Corriere della Sera, 29 dicembre 2015
Bill, ancora tu?
Negli auguri inviati il 25 dicembre ai suoi 5 milioni e 462 mila «follower» su Twitter, Donald Trump elogiava «lo spirito del Natale». Dissolto in neanche 24 ore. Il capolista dei candidati repubblicani ha subito ripreso il suo tocco da bulldozer attaccando in un colpo solo Hillary e Bill Clinton. Domenica, intervistato da Fox tv, Trump si è espresso in questi termini: «Hillary dice che io avrei una certa propensione al sessismo. Ma Hillary stia attenta a giocare la carta della difesa delle donne. Bill Clinton è un bersaglio fin troppo facile, perché il suo mandato presidenziale è stato pieno di problemi proprio per tutte quelle cose di cui Hillary mi accusa». E ieri mattina, con un tweet postato alle 7 e 12 minuti, il miliardario newyorkese si è spinto, come spesso gli capita, ai limiti della querela: «Se Hillary pensa che possa dare via libera al marito (o “sguinzagliarlo”), con la sua terribile storia di abusi sulle donne, e poi venire a giocare la carta delle donne con me, si sbaglia di grosso».

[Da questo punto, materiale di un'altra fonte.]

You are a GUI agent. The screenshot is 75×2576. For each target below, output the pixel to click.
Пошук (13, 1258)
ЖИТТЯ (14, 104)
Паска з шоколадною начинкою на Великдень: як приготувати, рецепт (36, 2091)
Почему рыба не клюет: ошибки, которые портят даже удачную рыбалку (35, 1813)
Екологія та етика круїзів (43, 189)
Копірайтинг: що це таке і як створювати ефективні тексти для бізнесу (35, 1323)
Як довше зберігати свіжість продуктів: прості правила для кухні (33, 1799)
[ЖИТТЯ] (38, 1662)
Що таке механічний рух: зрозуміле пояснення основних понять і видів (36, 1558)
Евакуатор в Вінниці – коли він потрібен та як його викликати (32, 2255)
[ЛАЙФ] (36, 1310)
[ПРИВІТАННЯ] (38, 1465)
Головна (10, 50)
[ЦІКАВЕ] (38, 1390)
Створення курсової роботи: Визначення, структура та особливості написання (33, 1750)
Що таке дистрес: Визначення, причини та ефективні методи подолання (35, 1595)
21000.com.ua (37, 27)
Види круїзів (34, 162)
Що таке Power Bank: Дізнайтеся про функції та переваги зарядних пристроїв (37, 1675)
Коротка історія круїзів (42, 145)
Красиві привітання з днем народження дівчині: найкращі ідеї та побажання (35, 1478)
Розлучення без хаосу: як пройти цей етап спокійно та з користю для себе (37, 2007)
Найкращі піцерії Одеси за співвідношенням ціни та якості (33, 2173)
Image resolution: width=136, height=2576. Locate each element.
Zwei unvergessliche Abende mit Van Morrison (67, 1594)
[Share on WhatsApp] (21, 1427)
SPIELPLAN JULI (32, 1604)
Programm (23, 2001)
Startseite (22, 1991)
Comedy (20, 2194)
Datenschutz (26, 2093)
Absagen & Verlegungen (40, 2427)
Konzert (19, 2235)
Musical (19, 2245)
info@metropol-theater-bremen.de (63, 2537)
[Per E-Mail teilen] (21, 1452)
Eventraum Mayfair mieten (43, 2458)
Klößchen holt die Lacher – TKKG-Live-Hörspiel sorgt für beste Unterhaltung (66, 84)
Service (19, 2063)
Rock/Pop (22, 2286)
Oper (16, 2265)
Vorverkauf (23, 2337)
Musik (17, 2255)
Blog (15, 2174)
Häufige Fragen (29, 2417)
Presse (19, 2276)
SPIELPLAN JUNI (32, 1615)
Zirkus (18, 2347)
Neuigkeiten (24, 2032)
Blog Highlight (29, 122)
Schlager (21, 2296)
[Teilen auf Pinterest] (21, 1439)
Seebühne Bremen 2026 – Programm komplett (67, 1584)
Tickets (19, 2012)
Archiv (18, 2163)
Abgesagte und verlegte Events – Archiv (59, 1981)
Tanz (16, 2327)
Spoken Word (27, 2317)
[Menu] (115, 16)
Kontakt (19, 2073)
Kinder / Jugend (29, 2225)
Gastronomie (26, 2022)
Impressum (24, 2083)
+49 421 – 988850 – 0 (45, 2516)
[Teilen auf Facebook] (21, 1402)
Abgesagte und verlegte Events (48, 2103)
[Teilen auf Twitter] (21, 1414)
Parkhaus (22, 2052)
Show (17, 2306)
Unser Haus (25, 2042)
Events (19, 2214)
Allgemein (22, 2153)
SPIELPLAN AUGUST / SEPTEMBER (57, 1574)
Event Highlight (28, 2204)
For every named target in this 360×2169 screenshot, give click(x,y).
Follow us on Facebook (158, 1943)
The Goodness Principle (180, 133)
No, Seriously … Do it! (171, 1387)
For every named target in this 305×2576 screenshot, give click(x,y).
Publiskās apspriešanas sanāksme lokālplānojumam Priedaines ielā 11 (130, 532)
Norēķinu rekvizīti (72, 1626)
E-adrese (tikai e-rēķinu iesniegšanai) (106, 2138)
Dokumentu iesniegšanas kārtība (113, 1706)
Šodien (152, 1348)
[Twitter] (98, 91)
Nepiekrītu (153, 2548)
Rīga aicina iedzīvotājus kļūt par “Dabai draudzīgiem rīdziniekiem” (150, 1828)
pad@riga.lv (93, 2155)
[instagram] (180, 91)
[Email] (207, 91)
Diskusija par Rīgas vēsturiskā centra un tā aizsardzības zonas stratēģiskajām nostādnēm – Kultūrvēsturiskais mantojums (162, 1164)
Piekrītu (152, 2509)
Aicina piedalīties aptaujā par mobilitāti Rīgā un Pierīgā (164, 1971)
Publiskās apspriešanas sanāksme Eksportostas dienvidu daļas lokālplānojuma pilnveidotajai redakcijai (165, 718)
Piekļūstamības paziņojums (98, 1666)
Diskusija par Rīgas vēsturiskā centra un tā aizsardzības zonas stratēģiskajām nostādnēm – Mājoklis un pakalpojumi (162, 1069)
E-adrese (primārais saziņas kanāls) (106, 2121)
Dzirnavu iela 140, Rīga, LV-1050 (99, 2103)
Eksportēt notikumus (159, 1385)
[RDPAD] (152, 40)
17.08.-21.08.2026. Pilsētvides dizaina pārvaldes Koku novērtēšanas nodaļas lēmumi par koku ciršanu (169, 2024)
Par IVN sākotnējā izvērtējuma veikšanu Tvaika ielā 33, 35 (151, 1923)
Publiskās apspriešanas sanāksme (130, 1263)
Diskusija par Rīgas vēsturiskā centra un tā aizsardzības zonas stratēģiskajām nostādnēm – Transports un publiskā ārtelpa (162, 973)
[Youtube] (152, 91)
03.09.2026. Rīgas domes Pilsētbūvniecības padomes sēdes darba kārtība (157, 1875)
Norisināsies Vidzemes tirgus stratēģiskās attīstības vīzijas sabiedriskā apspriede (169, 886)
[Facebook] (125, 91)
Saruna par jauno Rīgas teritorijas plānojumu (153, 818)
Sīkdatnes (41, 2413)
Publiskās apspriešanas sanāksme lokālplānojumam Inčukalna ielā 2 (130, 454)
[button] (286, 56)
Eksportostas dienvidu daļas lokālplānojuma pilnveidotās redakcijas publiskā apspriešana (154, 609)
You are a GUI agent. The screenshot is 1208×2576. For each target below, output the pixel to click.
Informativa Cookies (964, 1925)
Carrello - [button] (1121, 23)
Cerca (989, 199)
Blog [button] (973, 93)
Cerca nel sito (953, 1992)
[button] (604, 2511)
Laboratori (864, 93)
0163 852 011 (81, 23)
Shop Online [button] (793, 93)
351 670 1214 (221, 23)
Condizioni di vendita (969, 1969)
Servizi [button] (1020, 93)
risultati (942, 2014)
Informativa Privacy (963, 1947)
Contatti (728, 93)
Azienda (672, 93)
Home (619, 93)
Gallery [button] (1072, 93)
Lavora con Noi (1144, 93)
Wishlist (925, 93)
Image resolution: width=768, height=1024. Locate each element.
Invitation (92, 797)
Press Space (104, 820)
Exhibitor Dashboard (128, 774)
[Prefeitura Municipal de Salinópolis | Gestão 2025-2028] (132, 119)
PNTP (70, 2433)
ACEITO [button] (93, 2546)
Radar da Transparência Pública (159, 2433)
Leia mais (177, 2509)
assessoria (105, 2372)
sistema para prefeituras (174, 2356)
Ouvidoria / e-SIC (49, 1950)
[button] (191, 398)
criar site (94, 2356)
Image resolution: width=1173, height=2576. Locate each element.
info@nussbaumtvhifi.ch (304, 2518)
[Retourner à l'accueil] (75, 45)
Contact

Lo scontro sta rapidamente sostituendo il confronto politico con la rissa verbale. A questo punto è anche difficile stabilire chi abbia assecondato questa deriva. Certo Hillary Clinton ha dato una bella spinta, definendo Trump «il miglior reclutatore dell’Isis». L’altro aveva risposto attingendo a una volgarità mutuata dall’yiddish : «Hillary è un disastro. Era favorita nelle primarie del 2008 e invece si è fatta “fregare” da Obama». E così via, con l’ex first lady che accusa di sessismo Trump e il tycoon che ribatte: da che pulpito, pensa a tuo marito.
Ora è altamente probabile che la lite non si chiuderà qui. Trump usa Twitter come fosse un diserbante. Hillary, di fatto, ha accettato questo linguaggio. Per quale motivo? I sondaggi indicano che la tumultuosa crescita dell’outsider miliardario non si ferma. Lo staff di Hillary ha adottato allora due contromisure. La prima è quella di delegittimare la candidatura Trump, rappresentandola come l’esempio di un primitivismo politico incompatibile con la società americana.
La seconda mossa è provare a batterlo dell’appeal mediatico-televisivo, richiamando in campo Bill Clinton.
Si vedrà presto, già con il primo round di primarie fissate a febbraio, quali saranno gli effetti di questa strategia. Per ora due notazioni. Anche Jeb Bush sta provando a recuperare, proponendosi come l’unico esponente della vecchia e solida cultura di governo in grado di fermare «il clown che il sabato mattina si piazza in pigiama davanti alla tv e da lì prende le sue idee di politica estera». Tuttavia Bush resta inchiodato nelle retrovie. Almeno per ora. Quanto a Bill Clinton: la sua presa sulla base democratica è ancora intatta. E ogni volta che prende in mano il microfono i cronisti sembrano risvegliarsi e le telecamere si accendono immediatamente.
Ma il suo passato presidenziale, pieno di piccoli e grandi guai, è davvero un «facile bersaglio» per gli avversari. Nei mesi scorsi Hillary aveva impostato una campagna per valorizzare le proprie competenze di ex Segretario di Stato, la razionalità di un corposo e dettagliato programma sociale, economico. Finalmente libera dall’ingombrante personalità dell’ex presidente. Trump, al netto delle trivialità, prova a convincere gli americani che non è così, inchiodando ancora una volta Hillary agli antichi errori di Bill.